William H. Winder was born 18 February, 1775 in Somerset Co, Maryland and died on 24 May, 1824 in Baltimore, Maryland. He was a American Army officer during the War of 1812

Winder, William Henry
18 February, 1775
Somerset Co, Maryland
24 May, 1824
Baltimore, Maryland

Born in Somerset County on the Eastern Shore of Maryland, Winder became a brilliant Baltimore lawyer. When the war started, he was given the rank of colonel and sent to the Niagara frontier under Brig. Gen. Alexander Smyth. Within a year, he was appointed a brigadier general, and took part in Gen. Henry Dearborn’s invasion of Canada at Fort George in May 1813.

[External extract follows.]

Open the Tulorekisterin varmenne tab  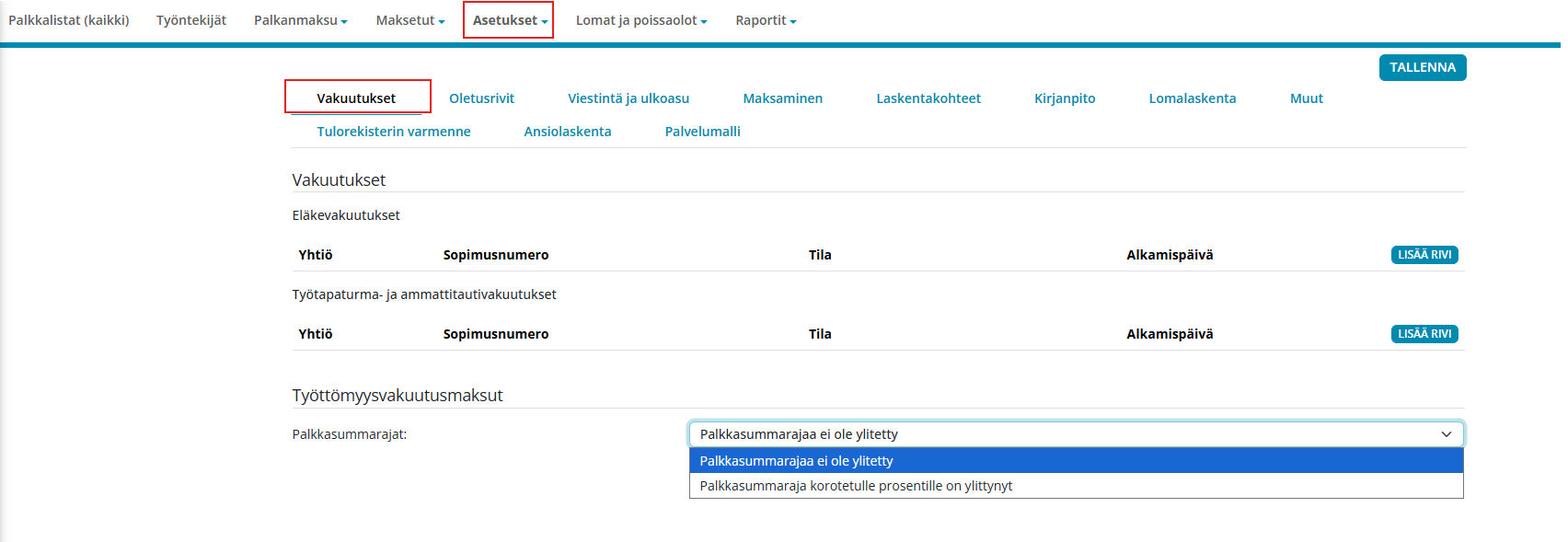click(x=393, y=132)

Winder was ordered to take 800 men to pursue the British army, which was retreating toward Burlington Heights in Upper Canada. Winder was joined by 500 troops under Brig. Gen. John Chandler.

Shortly before dawn on June 6, 1813, the British counter-attacked. During the ensuing Battle of Stoney Creek, both Winder and Chandler stumbled into the British lines and were captured. Winder was eventually exchanged back to the United States. In July 4, 1814, as rumors of a British invasion buzzed in Washington, D.C., Winder was given the command of the 10th Military District, which included Washington, D.C. and Baltimore.

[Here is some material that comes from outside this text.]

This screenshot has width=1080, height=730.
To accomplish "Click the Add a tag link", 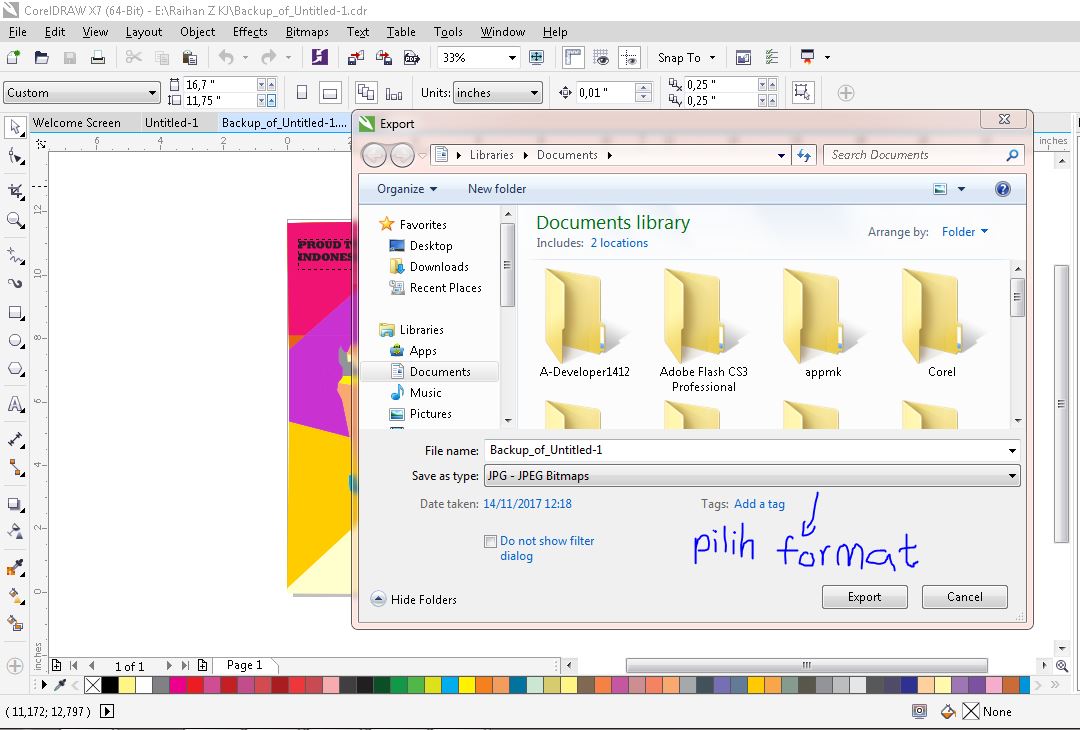I will click(x=759, y=504).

The appointment in truth was more a political appointment than a good military choice on the part of President James Madison. Winder's uncle, Levin Winder, was the Federalist governor of Maryland and Madison hoped that in appointing Winder, the Maryland governor would free up militia troops for the defense of the capital. Secretary of War John Armstrong objected strongly to Winder’s appointment. When Winder wanted to mobilize the militia, Armstrong opposed him on grounds that the militia fought better when called up at the last possible moment.

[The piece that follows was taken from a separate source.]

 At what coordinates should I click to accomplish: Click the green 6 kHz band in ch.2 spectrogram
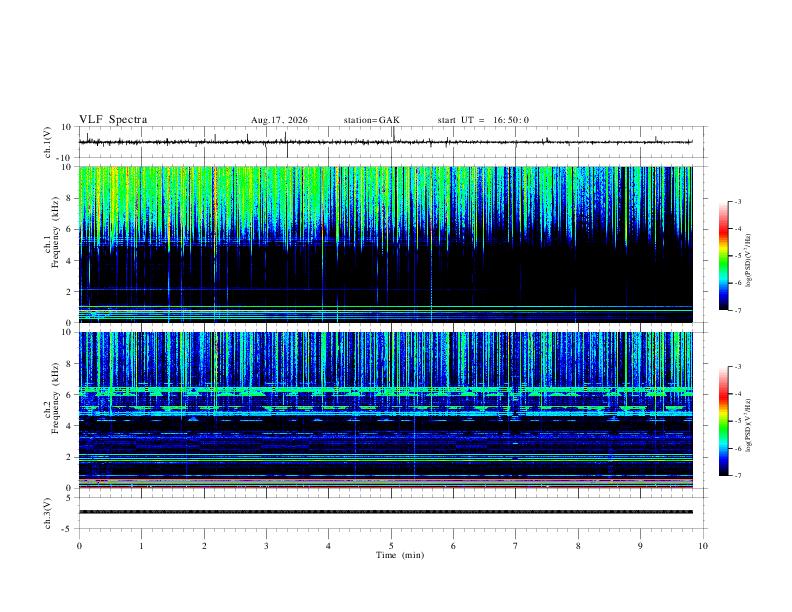(x=385, y=390)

When the British landed at Benedict on August 19-20, 1814, Winder was finally allowed to mobilize the militia. However, he remained confused about the British plans, which prevented him from putting in place any cohesive defensive plan. He was unable to make up his mind whether the British were aiming for Washington, Annapolis, or Baltimore. His response was to split his forces and send more than half of them to Baltimore. When it became obvious that the British objective was Washington, D.C., the remaining American troops were sent to Bladensburg to stop the British advance.

Winder was late in arriving at the Battle of Bladensburg. In his absence, Secretary of State James Monroe arranged the militia forces in such a way that they couldn’t support each other. The Secretary of War was also on the battlefield, and although the secretary, Gen. John Armstrong, by no means a patron of Winder, was the author of a book called "Hints for Young Generals", he proved devoid of device for the younger man.

When the British troops fired their Congreve rockets and charged, the Americans panicked and ran in what would later become known as the “Bladensburg Races.” The British entered Washington the same evening. Winder suffered the brunt of the blame for the burning of Washington, but Secretary of War John Armstrong also received a large share of it and had to resign.

Winder went on to serve in the defense of Baltimore on September 12-14, but was thrust into a subsidiary role by Baltimore commander-in-chief Maj. Gen. Samuel Smith. After the battle, Winder returned to the northern frontier for the remainder of the war.

After the war, Winder returned to legal practice, having never lived down his less than brilliant performance in the defense of Washington. He died in 1824 at age 49.

His son, Gen. John Henry Winder, of the Confederate States of America, became a notorious Confederate prison camp commandant during the Civil War. Both men are buried in Baltimore's Green Mount Cemetery.